En cet été marqué par de graves préoccupations internationales, la propagation du virus Ebola a représenté l’essentiel du débat en Afrique subsaharienne, et réveillé les vieux démons du chaos et du désespoir – alors même que commençait à apparaître l’image d’une Afrique dynamique. Le continent a en réalité plusieurs raisons de demeurer optimiste quant à ses perspectives d’avenir.

L’irruption du virus Ebola a éclipsé trois événements clés pour la région. Le 1er juillet, une restructuration opérationnelle majeure s’est opérée au sein du Groupe de la Banque mondiale. Deux semaines plus tard, les BRICS (Brésil, Russie, Inde, Chine et Afrique du Sud) annonçaient la création d’une Nouvelle Banque de développement. Enfin, début août, les gouvernements et chefs d’entreprise africains se réunissaient à Washington DC, dans le cadre d’un sommet voué à refaçonner l’investissement privé sur le continent africain.

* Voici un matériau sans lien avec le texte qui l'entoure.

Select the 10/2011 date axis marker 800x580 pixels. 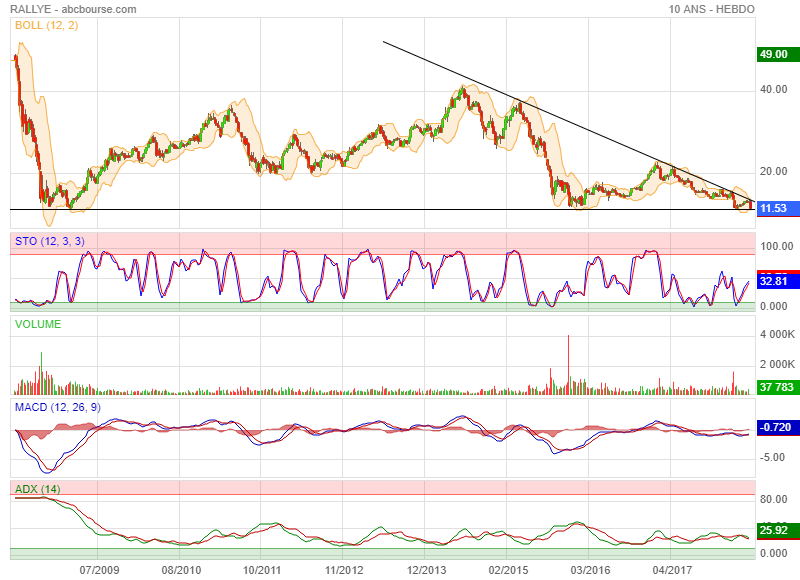tap(262, 570)
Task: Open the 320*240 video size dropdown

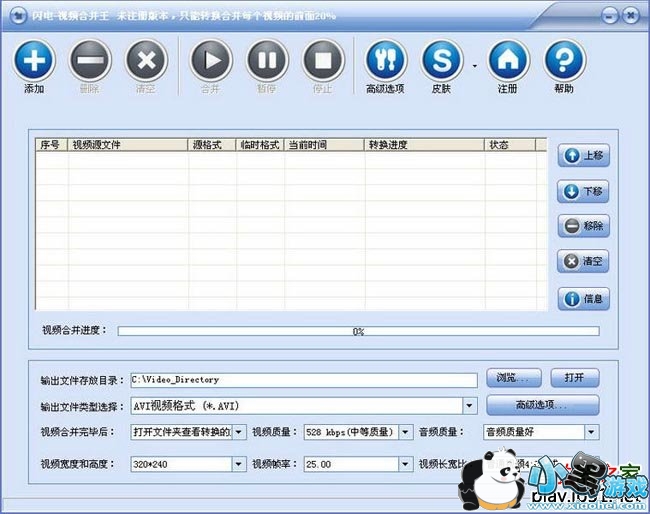Action: [x=238, y=464]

L’investissement se révèle absolument essentiel dans un monde où les flux de capitaux privés nets en direction des pays en voie de développement représentent dix fois le montant des aides publiques au développement. S’il doit s’agir d’un véritable tournant pour l’Afrique, et pas simplement d’une nouvelle illusion, il est important que le rassemblement de cet été constitue le point de départ d’un effort prolongé de stimulation de l’engagement du secteur privé.